***** Data to process

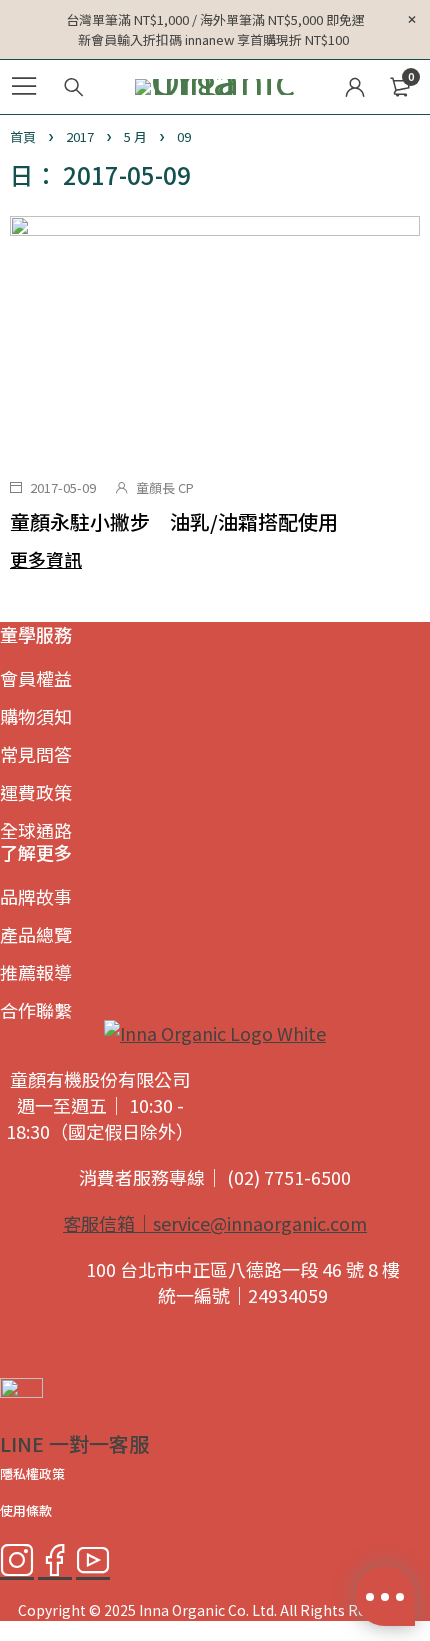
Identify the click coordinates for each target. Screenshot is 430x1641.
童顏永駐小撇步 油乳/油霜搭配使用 (174, 521)
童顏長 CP (165, 487)
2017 (80, 136)
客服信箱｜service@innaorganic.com (215, 1223)
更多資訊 (46, 559)
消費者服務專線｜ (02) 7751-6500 (215, 1177)
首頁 (23, 136)
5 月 (135, 136)
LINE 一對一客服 (74, 1443)
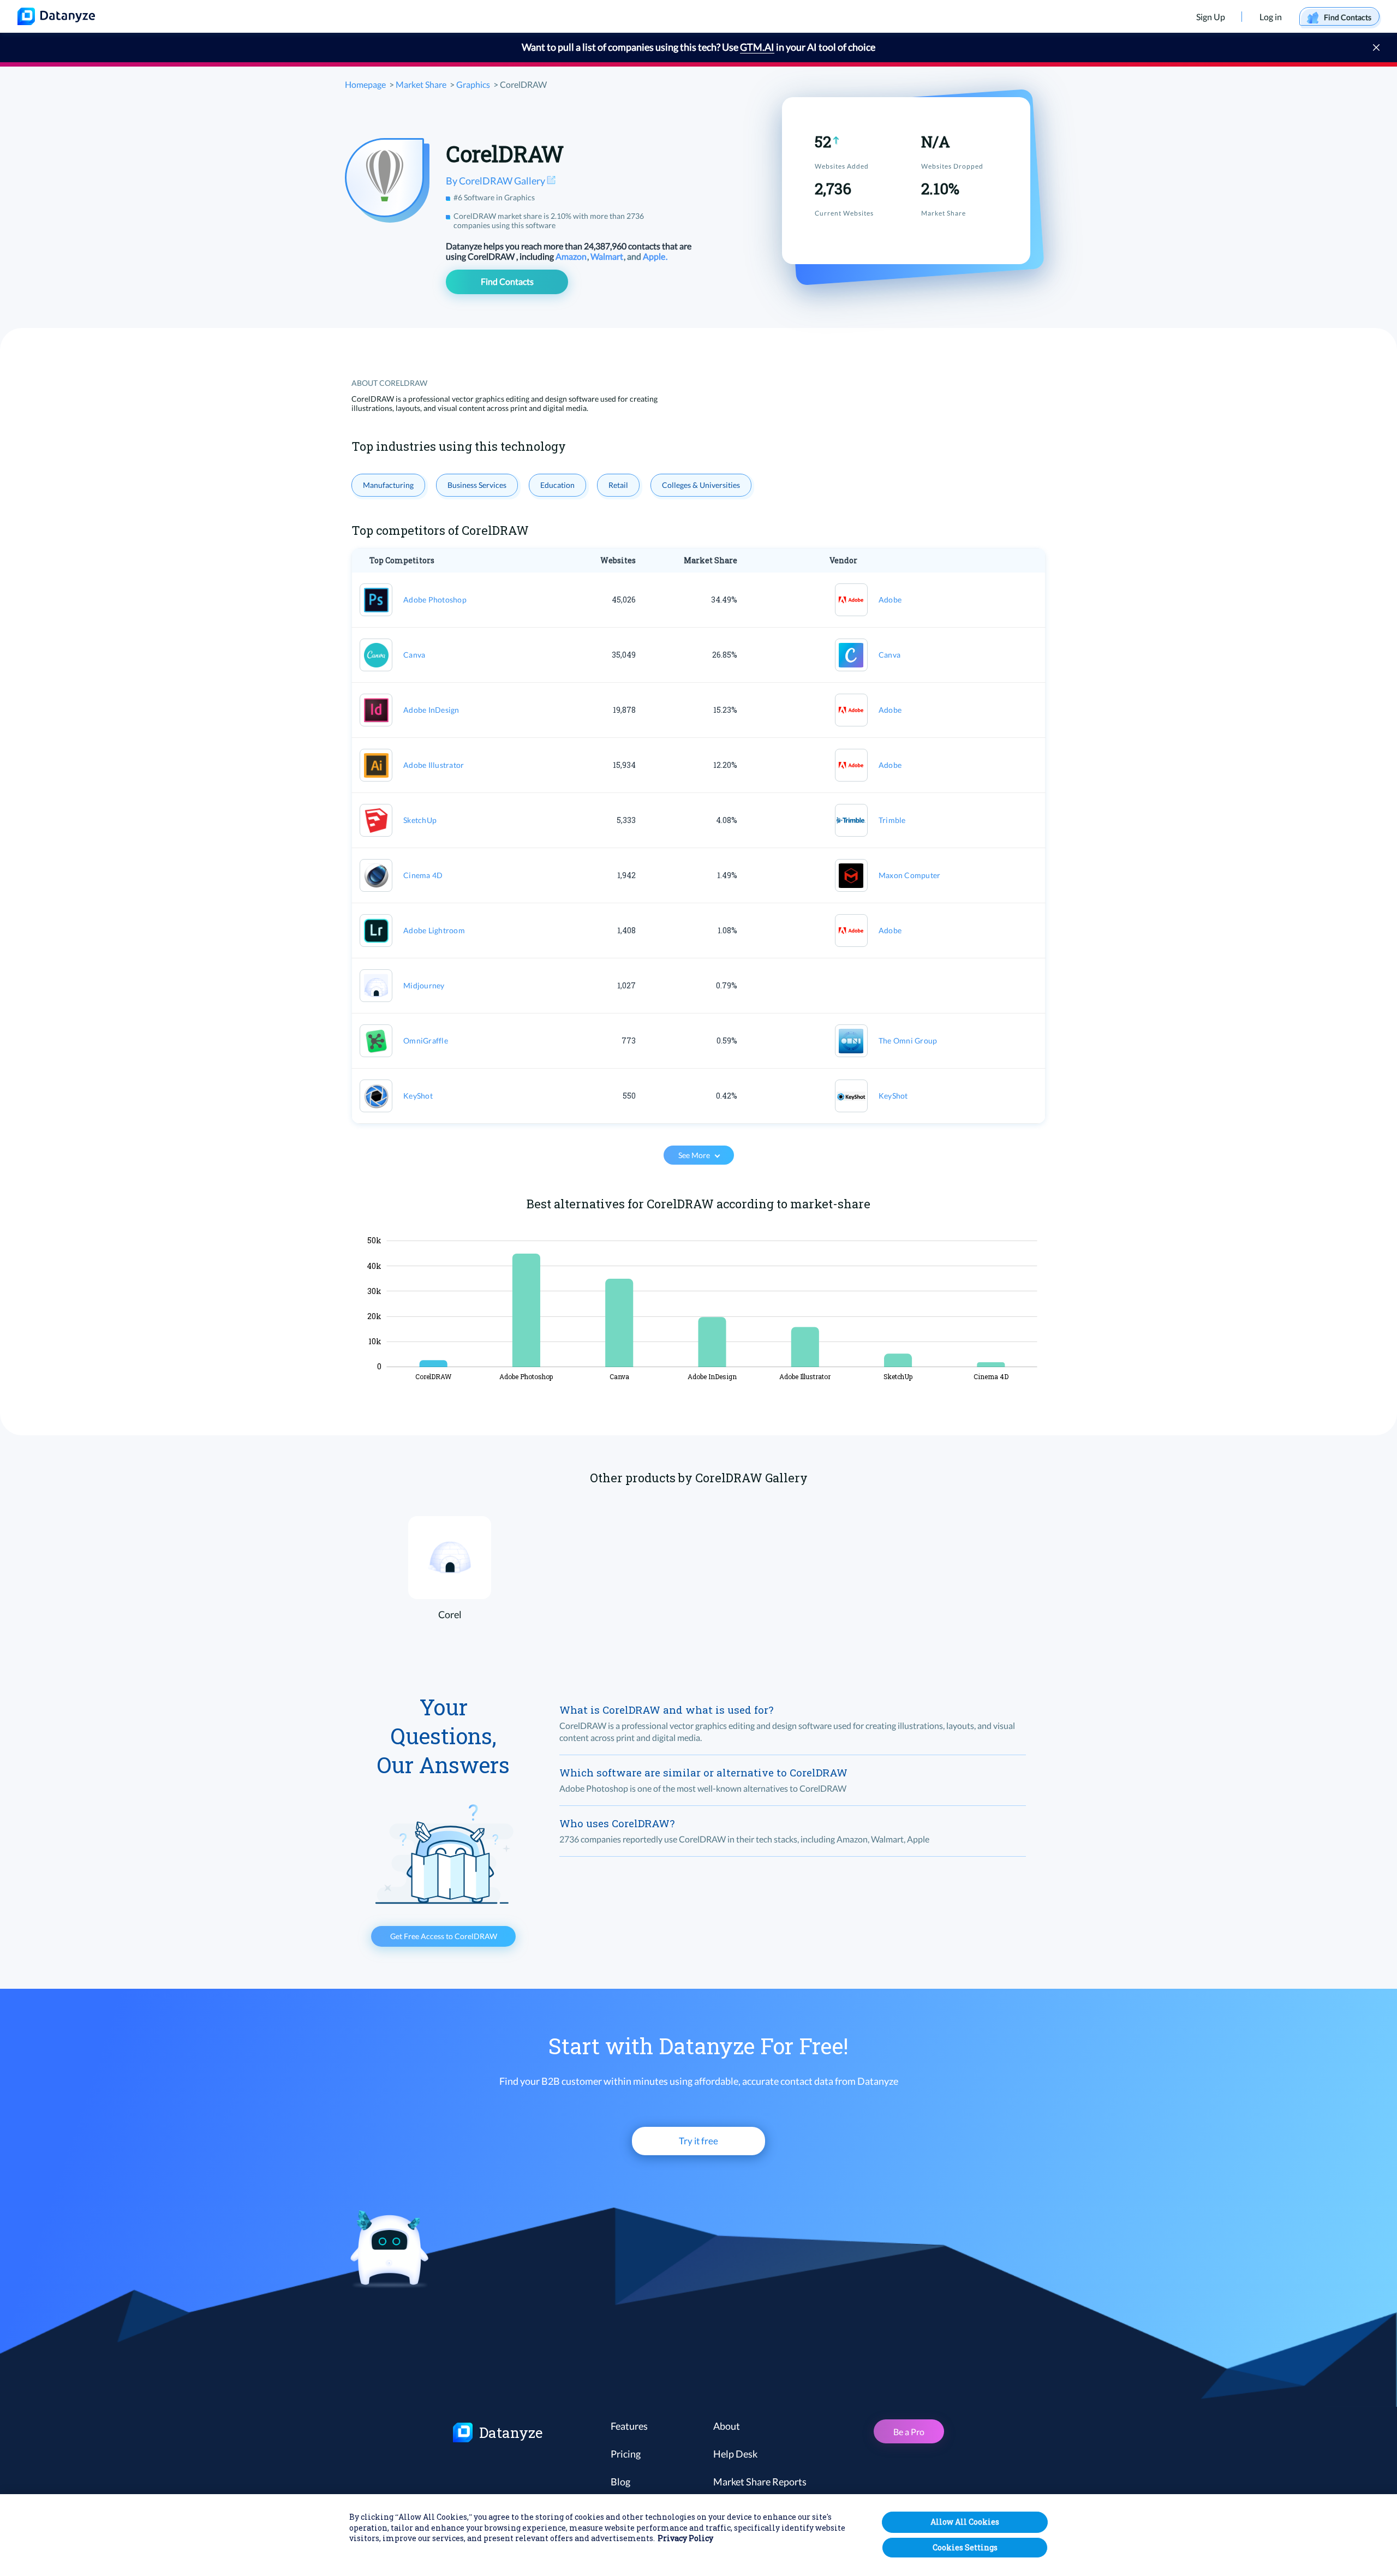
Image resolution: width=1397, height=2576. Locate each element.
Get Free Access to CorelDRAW (443, 1936)
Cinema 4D (423, 875)
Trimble (892, 820)
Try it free (698, 2140)
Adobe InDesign (431, 709)
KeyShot (418, 1095)
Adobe (890, 599)
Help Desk (735, 2454)
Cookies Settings (965, 2547)
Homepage (365, 84)
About (726, 2426)
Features (629, 2426)
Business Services (476, 485)
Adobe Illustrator (433, 765)
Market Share (421, 84)
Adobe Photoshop (435, 599)
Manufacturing (388, 485)
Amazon (572, 256)
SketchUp (420, 820)
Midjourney (424, 985)
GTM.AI (757, 47)
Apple (655, 256)
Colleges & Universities (701, 485)
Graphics (473, 84)
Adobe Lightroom (434, 930)
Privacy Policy (685, 2538)
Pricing (626, 2454)
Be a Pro (908, 2431)
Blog (620, 2482)
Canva (414, 654)
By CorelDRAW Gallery (496, 181)
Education (557, 485)
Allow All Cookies (964, 2522)
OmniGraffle (425, 1040)
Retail (618, 485)
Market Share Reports (760, 2482)
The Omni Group (908, 1040)
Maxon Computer (910, 875)
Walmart (607, 256)
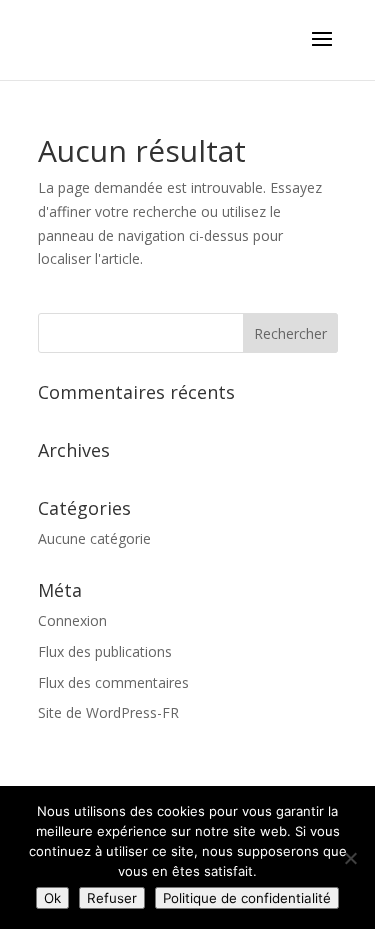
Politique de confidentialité (247, 898)
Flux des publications (105, 651)
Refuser (112, 898)
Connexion (72, 620)
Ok (52, 898)
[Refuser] (350, 858)
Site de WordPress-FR (108, 712)
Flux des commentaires (113, 682)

**********

**Activity:** Images stay out, but the rest of the records must be retyped exactly.

**Solution to this task:**
Identify the click coordinates for each target. Screenshot is 430x1641.
童顏永駐小撇步 油乳/油霜搭配使用 (174, 521)
童顏長 CP (165, 487)
2017 (80, 136)
客服信箱｜service@innaorganic.com (215, 1223)
更多資訊 (46, 559)
消費者服務專線｜ (02) 7751-6500 (215, 1177)
首頁 (23, 136)
5 月 (135, 136)
LINE 一對一客服 (74, 1443)
Image resolution: width=1397, height=2576. Locate each element.
Get Free Access to CorelDRAW (443, 1936)
Cinema 4D (423, 875)
Trimble (892, 820)
Try it free (698, 2140)
Adobe InDesign (431, 709)
KeyShot (418, 1095)
Adobe (890, 599)
Help Desk (735, 2454)
Cookies Settings (965, 2547)
Homepage (365, 84)
About (726, 2426)
Features (629, 2426)
Business Services (476, 485)
Adobe Illustrator (433, 765)
Market Share (421, 84)
Adobe Photoshop (435, 599)
Manufacturing (388, 485)
Amazon (572, 256)
SketchUp (420, 820)
Midjourney (424, 985)
GTM.AI (757, 47)
Apple (655, 256)
Colleges & Universities (701, 485)
Graphics (473, 84)
Adobe Lightroom (434, 930)
Privacy Policy (685, 2538)
Pricing (626, 2454)
Be a Pro (908, 2431)
Blog (620, 2482)
Canva (414, 654)
By CorelDRAW Gallery (496, 181)
Education (557, 485)
Allow All Cookies (964, 2522)
OmniGraffle (425, 1040)
Retail (618, 485)
Market Share Reports (760, 2482)
The Omni Group (908, 1040)
Maxon Computer (910, 875)
Walmart (607, 256)
Politique de confidentialité (247, 898)
Flux des publications (105, 651)
Refuser (112, 898)
Connexion (72, 620)
Ok (52, 898)
[Refuser] (350, 858)
Site de WordPress-FR (108, 712)
Flux des commentaires (113, 682)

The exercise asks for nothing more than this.